The Steinach Operation

A place of semi-natural vigor.


But here's what I freakin' saw on my way home! A wild freakin' turkey!

This is actually not the first time I've seen these guys just wondering around Boston/Cambridge. Weird. Totally threw me off.

So I did some research (and when I say that I nearly always mean "Googled"). Turns out that Boston's Emerald Necklace (not a ZZ Top song, but a string of green spaces designed by Olmstead...founder of landscape architecture...did Central might've heard of it) attracts some species one wouldn't normally associate with an urban area. Here's some more on wild turkeys in Boston:

Eastern Wild Turkey

In the recent past there were few, if any, wild turkeys existing in New England.
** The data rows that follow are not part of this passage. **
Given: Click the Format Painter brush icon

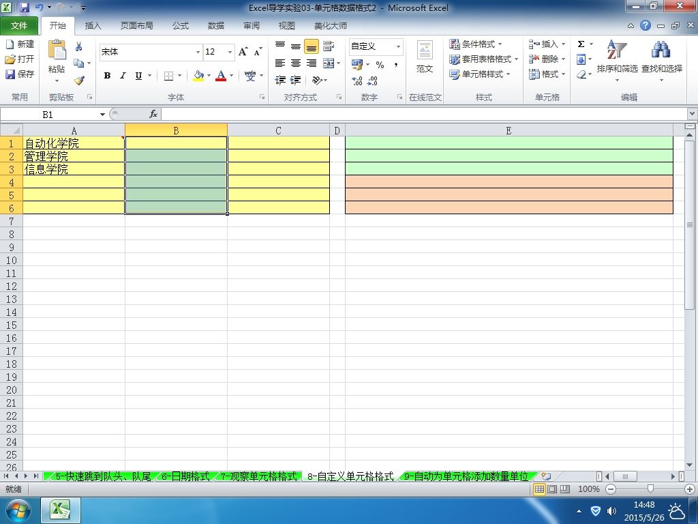Looking at the screenshot, I should [79, 81].
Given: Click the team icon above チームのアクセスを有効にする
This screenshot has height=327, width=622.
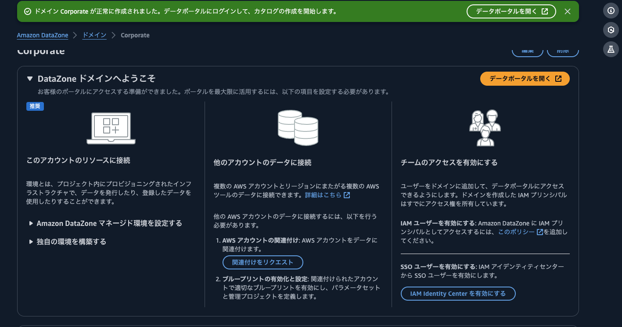Looking at the screenshot, I should pyautogui.click(x=485, y=128).

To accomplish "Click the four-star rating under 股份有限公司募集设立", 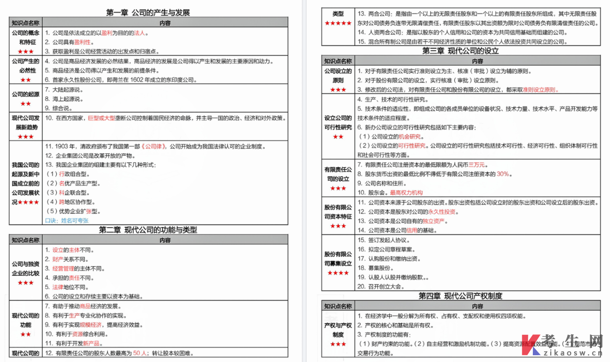I will pyautogui.click(x=338, y=273).
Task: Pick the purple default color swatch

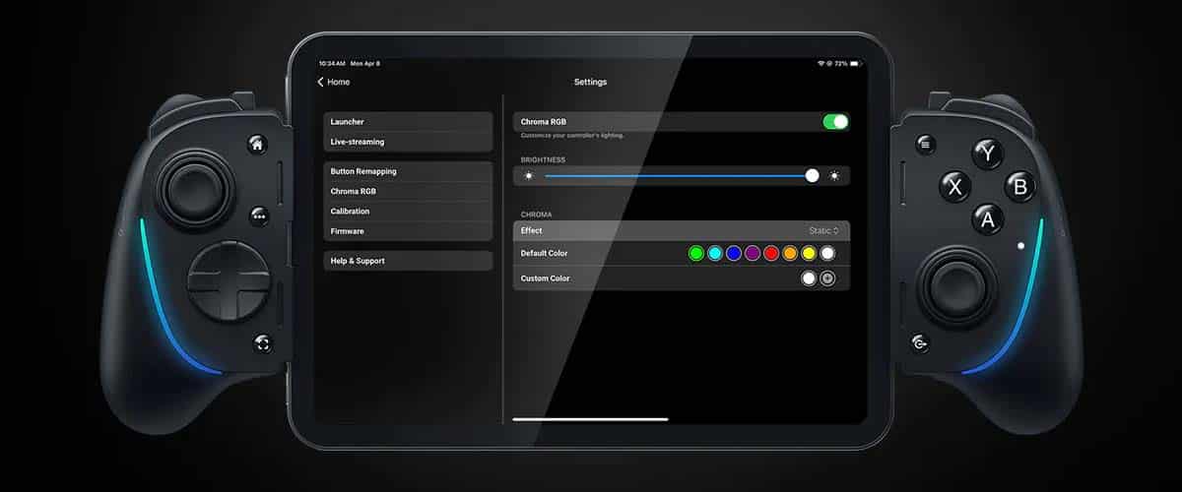Action: 753,254
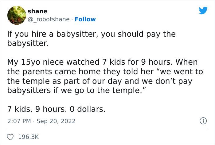The height and width of the screenshot is (145, 215).
Task: Follow the @_robotshane account
Action: click(x=85, y=19)
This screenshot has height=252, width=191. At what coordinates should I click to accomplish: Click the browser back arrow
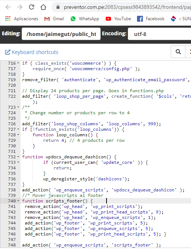point(8,7)
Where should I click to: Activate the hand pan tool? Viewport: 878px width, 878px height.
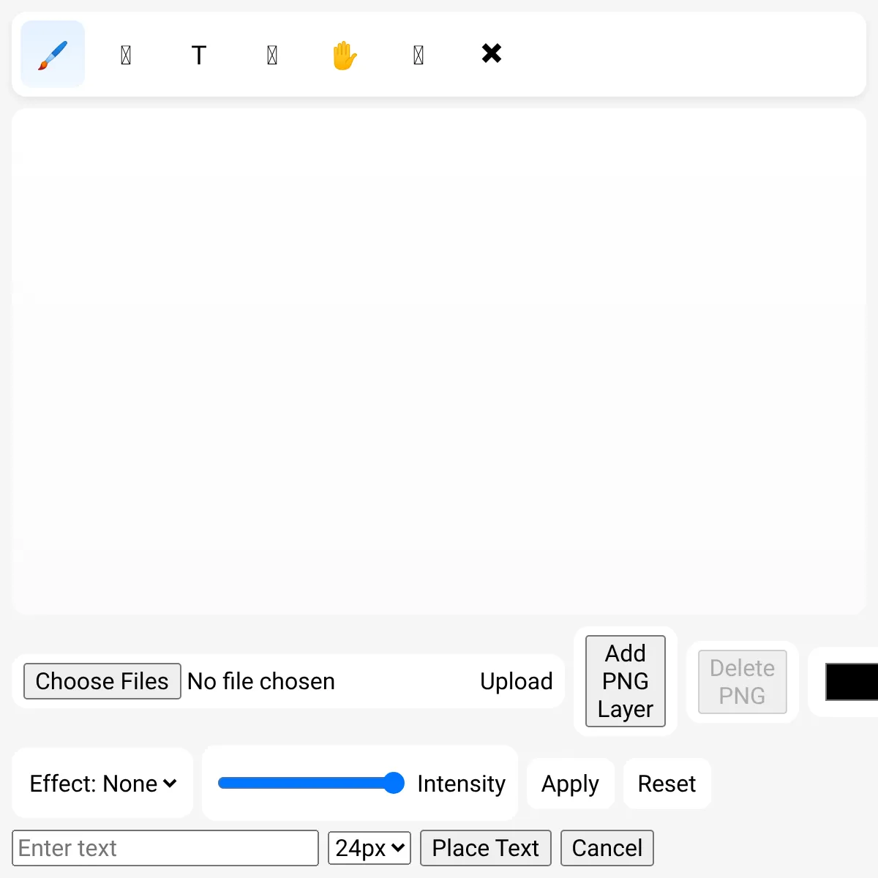pos(345,54)
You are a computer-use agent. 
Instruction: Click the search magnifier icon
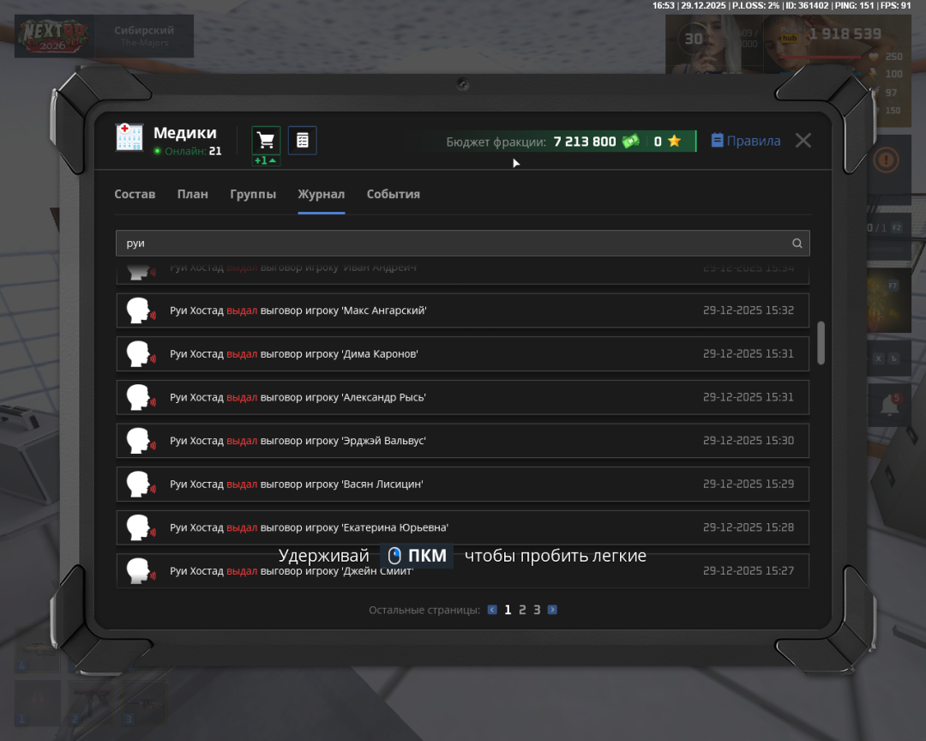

They were re-introduced into New England in the 1960’s and successfully grew to a flock of sustainable numbers. These large birds have popped up in several Boston City parks in recent years. While not as robust as their white-feathered domestic relatives, wild turkeys can weigh in at 15 to 23 pounds. They are great runners as well as very strong flyers. The turkey’s eyesight is second to none. They mostly move in tight flocks ranging from just a few to upwards of fifty birds. Aside from the well-known “gobble-gobble” call of the turkey, other sounds often made will include clucks, perts, putts, cackles, and purrs. The turkey’s main predators include the great horned owl, the coyote, and the bobcat. The mature males are called “toms”, the females are “hens” and the immature male and female birds are called “jakes” and “jenns”.


  • At 9:16 AM GMT-5, Blogger Kitchen Press said…

    cool. we saw one of these in battery park city the other day. he's just a lone turkey making his home in the big city, and kind of has been adopted as the areas mascot.

  • At 4:40 PM GMT-5, Blogger Phillip said…

    Turkeys are often spotted in Pittsburgh, too. Last week I saw one on a median in downtown, just pecking around. It think it was a hen.